To set the attribute to a file, use:

           [root@deep] /#chattr +A filename	 1


For a specific file

For a whole directory tree, do something like:

           [root@deep /root]#chattr -R +A  /var/spool/	  1
           [root@deep /root]#chattr -R +A  /cache/		  2
           [root@deep /root]#chattr -R +A /home/httpd/ona/   3


For a news and mail


For a proxy caches


For a web pages

Linux has a special mount option for file systems called noatime that can be added to each line that addresses one file system in the /etc/fstab file. If a file system has been mounted with this option, reading accesses to the file system will no longer result in an update to the atime information associated with the file like we have explained above. The importance of the noatime setting is that it eliminates the need by the system to make writes to the file system for files which are simply being read. Since writes can be somewhat expensive, this can result in measurable performance gains. Note that the write time information to a file will continue to be updated anytime the file is written to. In our example below, we will set the noatime option to our /chroot file system.

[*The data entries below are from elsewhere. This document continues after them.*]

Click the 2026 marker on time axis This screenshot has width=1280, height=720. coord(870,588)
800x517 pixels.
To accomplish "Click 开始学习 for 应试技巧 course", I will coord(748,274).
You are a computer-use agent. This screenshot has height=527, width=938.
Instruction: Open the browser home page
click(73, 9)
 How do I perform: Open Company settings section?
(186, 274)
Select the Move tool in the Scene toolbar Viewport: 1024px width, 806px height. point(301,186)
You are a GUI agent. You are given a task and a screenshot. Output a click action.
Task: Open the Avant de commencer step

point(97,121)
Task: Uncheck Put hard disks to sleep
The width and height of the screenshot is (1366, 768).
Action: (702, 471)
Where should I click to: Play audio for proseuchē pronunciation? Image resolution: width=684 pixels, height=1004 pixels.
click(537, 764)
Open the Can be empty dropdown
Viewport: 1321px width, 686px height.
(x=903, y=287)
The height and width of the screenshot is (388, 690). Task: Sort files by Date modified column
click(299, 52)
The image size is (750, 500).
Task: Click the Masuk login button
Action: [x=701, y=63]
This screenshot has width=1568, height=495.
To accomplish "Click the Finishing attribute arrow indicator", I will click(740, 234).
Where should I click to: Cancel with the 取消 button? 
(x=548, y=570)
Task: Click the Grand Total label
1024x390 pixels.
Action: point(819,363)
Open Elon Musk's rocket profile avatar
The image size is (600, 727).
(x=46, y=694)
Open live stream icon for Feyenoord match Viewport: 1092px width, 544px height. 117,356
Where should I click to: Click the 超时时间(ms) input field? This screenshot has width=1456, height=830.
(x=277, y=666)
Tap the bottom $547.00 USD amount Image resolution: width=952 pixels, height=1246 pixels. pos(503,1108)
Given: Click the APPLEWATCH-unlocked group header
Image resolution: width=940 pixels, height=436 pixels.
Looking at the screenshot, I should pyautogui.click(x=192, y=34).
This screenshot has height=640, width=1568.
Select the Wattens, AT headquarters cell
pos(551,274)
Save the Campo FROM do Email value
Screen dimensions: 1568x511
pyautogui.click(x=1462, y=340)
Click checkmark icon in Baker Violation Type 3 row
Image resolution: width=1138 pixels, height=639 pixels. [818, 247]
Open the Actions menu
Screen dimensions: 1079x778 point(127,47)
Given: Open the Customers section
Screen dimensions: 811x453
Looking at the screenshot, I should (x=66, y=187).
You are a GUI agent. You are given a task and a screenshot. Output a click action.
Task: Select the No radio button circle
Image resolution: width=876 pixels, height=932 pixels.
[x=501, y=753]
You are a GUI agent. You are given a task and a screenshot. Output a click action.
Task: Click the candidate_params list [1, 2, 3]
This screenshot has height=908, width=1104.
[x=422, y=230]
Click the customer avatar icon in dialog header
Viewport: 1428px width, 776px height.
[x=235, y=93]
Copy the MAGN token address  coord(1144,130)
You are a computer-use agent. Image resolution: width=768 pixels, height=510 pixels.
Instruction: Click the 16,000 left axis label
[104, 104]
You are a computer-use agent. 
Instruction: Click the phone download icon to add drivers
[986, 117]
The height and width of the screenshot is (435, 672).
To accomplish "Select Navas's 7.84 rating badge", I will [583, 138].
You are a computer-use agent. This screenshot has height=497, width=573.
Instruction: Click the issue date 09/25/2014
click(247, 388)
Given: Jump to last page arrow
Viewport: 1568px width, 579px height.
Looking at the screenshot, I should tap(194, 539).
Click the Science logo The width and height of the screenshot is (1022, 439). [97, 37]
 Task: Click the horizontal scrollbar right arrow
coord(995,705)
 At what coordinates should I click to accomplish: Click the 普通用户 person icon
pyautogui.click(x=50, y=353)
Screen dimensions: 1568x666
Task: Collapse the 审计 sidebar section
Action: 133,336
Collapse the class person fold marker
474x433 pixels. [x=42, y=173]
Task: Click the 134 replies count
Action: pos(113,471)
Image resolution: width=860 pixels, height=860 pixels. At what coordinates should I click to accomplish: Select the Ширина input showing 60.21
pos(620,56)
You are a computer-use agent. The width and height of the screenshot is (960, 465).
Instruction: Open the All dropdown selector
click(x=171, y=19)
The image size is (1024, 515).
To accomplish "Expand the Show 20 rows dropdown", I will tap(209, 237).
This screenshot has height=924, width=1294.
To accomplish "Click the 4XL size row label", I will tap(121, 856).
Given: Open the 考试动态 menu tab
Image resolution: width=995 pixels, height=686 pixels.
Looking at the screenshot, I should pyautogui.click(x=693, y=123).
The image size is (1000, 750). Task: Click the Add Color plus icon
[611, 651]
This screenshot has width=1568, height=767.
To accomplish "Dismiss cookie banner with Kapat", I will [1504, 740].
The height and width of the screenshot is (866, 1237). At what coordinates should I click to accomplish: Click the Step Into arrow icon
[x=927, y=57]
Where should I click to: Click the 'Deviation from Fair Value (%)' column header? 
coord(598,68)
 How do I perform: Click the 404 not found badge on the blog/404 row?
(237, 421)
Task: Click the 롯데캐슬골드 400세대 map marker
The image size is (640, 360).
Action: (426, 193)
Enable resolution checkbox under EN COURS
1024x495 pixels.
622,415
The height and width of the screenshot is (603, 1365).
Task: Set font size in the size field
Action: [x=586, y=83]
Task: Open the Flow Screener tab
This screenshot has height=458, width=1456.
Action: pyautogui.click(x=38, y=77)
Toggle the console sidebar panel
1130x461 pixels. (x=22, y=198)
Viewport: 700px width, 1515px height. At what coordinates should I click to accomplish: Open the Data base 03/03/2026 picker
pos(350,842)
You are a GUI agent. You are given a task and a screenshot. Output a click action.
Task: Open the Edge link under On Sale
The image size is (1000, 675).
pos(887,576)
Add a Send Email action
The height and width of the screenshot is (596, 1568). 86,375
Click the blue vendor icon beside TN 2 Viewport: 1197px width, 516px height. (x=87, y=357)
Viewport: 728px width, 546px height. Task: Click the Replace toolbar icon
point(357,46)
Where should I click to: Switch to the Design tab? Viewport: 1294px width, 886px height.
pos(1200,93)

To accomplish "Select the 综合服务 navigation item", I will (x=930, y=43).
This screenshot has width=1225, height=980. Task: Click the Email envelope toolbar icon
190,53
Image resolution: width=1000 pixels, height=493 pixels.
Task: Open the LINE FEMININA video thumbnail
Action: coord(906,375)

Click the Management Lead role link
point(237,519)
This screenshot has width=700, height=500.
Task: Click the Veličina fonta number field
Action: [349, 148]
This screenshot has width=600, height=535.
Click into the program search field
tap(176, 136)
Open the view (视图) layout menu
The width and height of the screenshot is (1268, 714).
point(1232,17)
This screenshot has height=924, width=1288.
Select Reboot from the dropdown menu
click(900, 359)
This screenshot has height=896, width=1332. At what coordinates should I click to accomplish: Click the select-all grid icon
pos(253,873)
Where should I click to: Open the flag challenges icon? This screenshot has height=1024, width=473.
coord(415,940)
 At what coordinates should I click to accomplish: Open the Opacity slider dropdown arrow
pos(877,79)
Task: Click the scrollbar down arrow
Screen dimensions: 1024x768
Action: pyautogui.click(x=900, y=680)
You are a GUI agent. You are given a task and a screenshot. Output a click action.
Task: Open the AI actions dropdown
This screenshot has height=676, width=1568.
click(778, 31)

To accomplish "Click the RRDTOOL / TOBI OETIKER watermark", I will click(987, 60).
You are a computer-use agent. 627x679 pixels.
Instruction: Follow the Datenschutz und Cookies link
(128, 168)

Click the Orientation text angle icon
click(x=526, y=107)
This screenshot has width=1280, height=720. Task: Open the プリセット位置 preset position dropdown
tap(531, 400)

Edit the fstab file vi /etc/fstab and add in the line that refer to /chrootfile system the noatime option after the defaults option as show below:

            /dev/sda7          /chroot          ext2          defaults,noatime          1  2

You need not reboot your system for the change to take effect, just make the Linux system aware about the modification you have made to the /etc/fstab file. This can be accomplished with the following commands:

           [root@deep] /#mount -oremount /chroot/

Then test your results with the flowing command:

           [root@deep]# cat /proc/mounts

           /dev/root /             ext2         rw 0 0
           /proc      /proc        proc         rw 0 0
           /dev/sda1  /boot        ext2         rw 0 0
           /dev/sda8  /cache       ext2         rw 0 0
           /dev/sda7  /chroot      ext2 rw,noatime 0 0
           /dev/sda6  /home        ext2         rw 0 0
           /dev/sda11 /tmp         ext2         rw 0 0
           /dev/sda5  /usr         ext2         rw 0 0
           /dev/sda9  /var         ext2         rw 0 0
           none       /dev/pts   devpts         rw 0 0

If you see something like: /dev/sda7 /chroot ext2 rw,noatime 0 0, congratulations!